_Entries taken from a collection_.
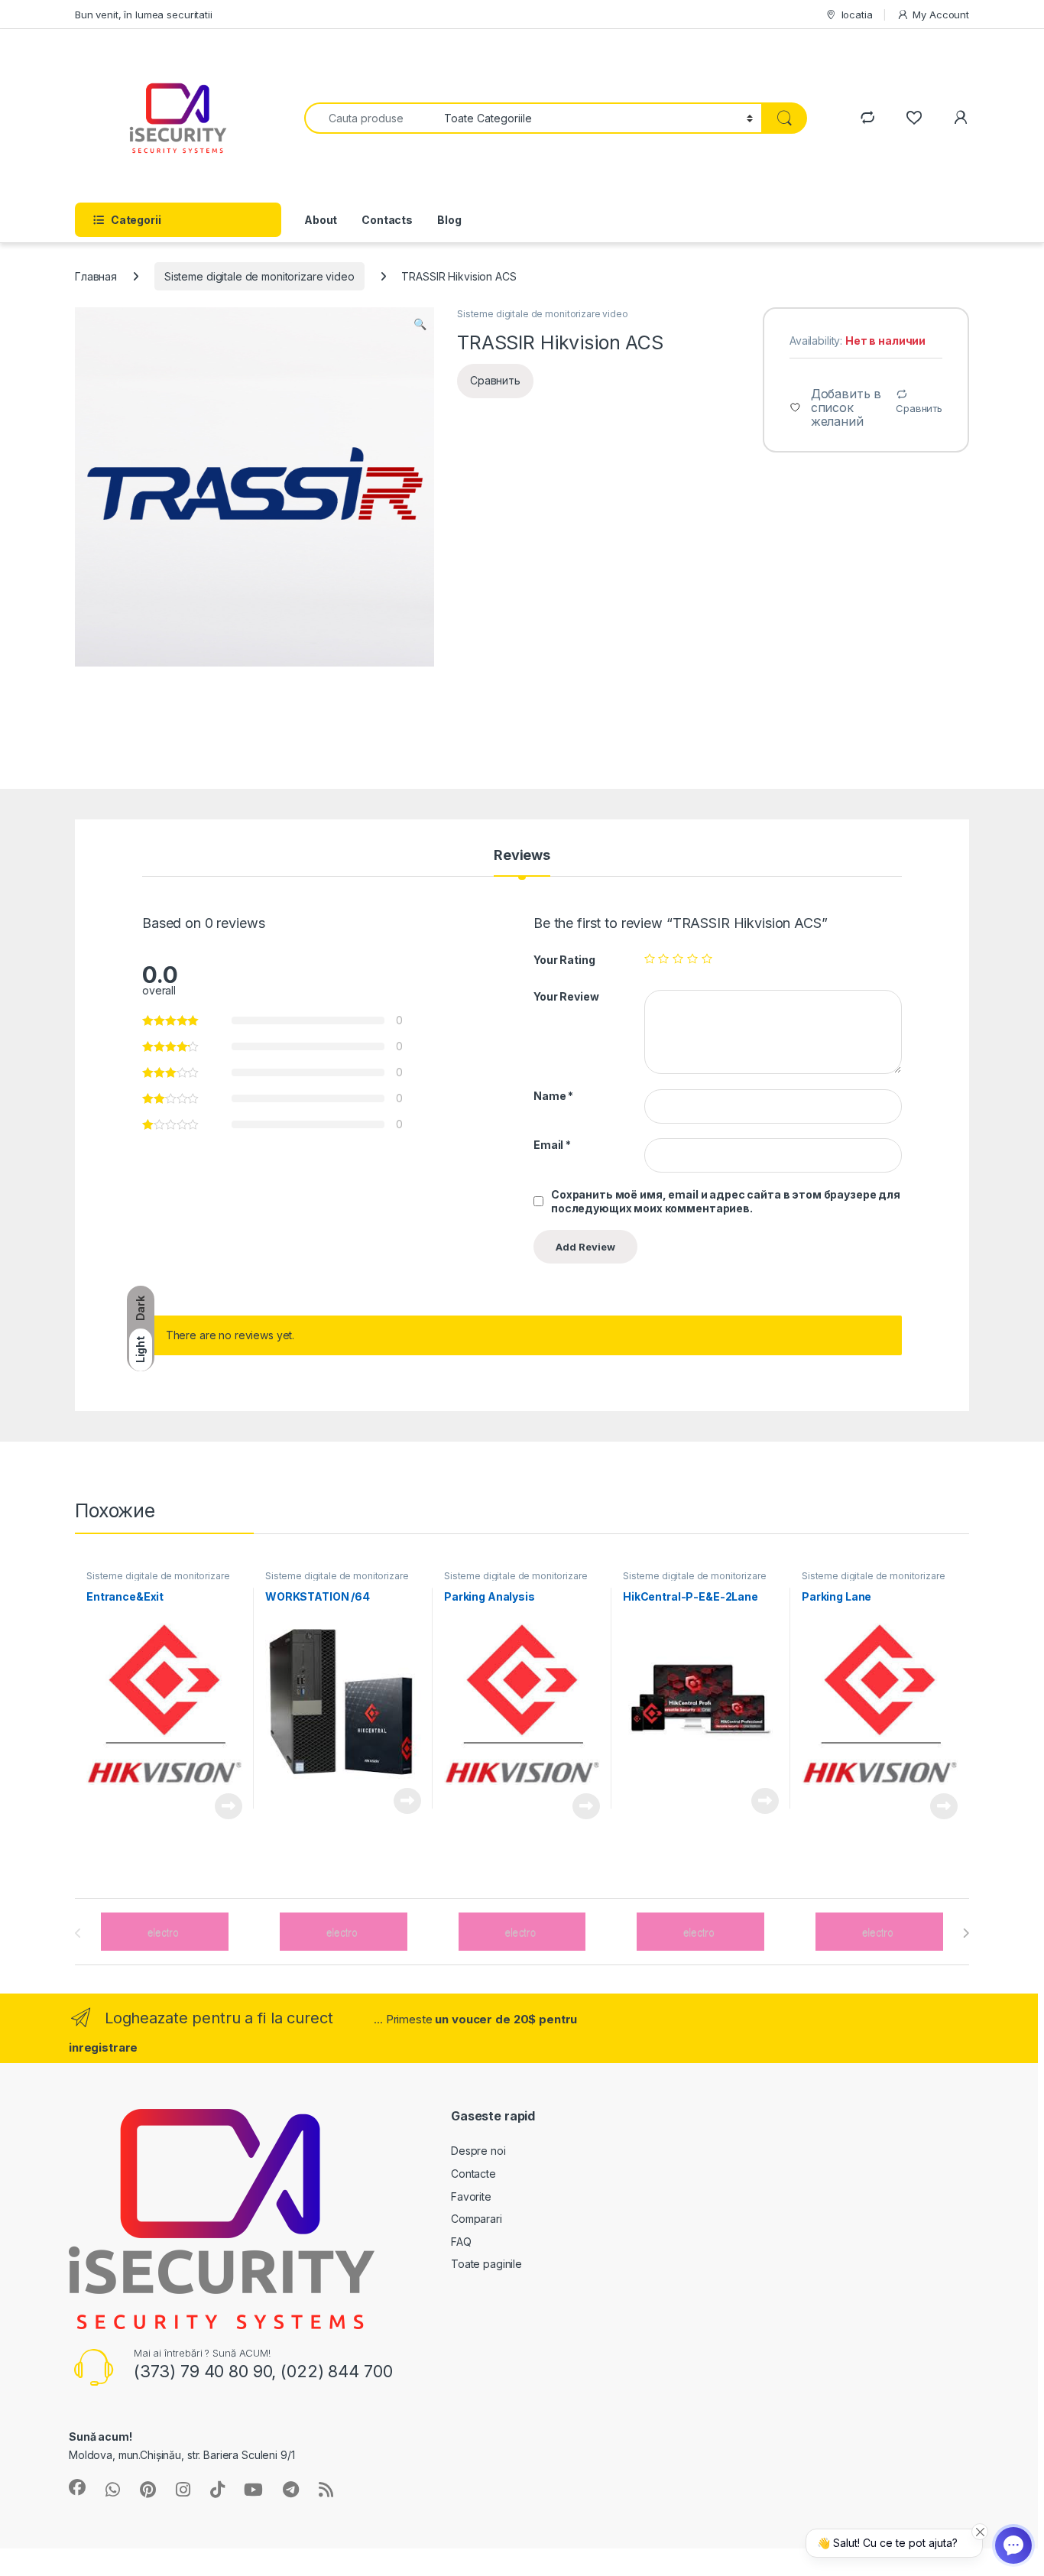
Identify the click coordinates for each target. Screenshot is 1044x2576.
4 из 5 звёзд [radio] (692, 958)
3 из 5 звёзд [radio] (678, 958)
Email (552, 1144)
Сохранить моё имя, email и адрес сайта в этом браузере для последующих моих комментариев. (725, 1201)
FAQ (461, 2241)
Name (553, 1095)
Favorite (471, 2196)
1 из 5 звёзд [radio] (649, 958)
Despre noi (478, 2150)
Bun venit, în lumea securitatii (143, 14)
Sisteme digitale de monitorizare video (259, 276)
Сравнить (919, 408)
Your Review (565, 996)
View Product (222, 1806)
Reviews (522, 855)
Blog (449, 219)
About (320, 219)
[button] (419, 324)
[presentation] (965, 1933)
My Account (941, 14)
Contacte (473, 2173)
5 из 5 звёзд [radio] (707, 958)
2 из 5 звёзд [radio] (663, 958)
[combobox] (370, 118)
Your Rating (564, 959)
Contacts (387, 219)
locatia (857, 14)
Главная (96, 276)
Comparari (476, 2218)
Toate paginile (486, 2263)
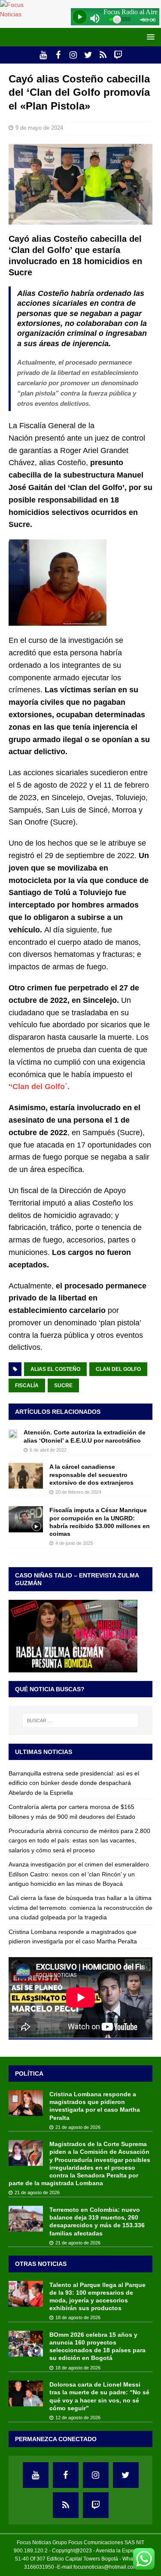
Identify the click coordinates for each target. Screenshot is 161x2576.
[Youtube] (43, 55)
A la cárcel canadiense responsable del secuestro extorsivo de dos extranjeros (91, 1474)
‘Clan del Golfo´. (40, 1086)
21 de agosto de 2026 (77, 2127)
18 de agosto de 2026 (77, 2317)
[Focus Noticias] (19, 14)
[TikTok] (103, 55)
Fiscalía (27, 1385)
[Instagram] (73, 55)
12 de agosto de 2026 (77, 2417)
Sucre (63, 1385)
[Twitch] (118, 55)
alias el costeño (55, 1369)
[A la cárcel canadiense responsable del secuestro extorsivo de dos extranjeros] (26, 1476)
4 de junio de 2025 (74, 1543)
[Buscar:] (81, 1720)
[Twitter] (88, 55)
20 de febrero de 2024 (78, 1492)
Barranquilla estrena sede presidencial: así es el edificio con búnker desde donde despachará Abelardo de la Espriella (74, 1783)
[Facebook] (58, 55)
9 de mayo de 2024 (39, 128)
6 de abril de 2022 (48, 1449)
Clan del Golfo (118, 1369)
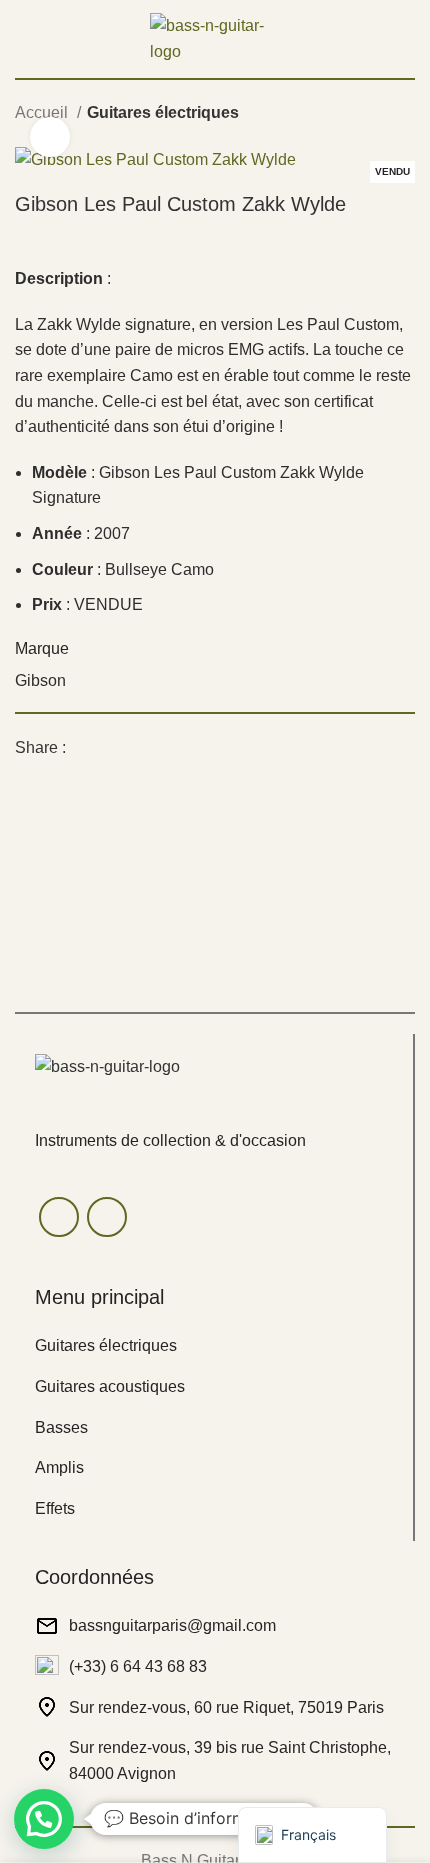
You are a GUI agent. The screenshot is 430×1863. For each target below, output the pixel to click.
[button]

_What is being asked_. Please print exactly the lines from the one holding "alias el costeño (55, 1369)" through the final line of the data above, including both, and skip all pictures.

_Answer to this exercise_.
alias el costeño (55, 1369)
[A la cárcel canadiense responsable del secuestro extorsivo de dos extranjeros] (26, 1476)
4 de junio de 2025 (74, 1543)
[Buscar:] (81, 1720)
[Twitter] (88, 55)
20 de febrero de 2024 (78, 1492)
Barranquilla estrena sede presidencial: así es el edificio con búnker desde donde despachará Abelardo de la Espriella (74, 1783)
[Facebook] (58, 55)
9 de mayo de 2024 (39, 128)
6 de abril de 2022 (48, 1449)
Clan del Golfo (118, 1369)
You are a GUI agent. The screenshot is 430×1863. For each target below, output the pixel to click.
[button]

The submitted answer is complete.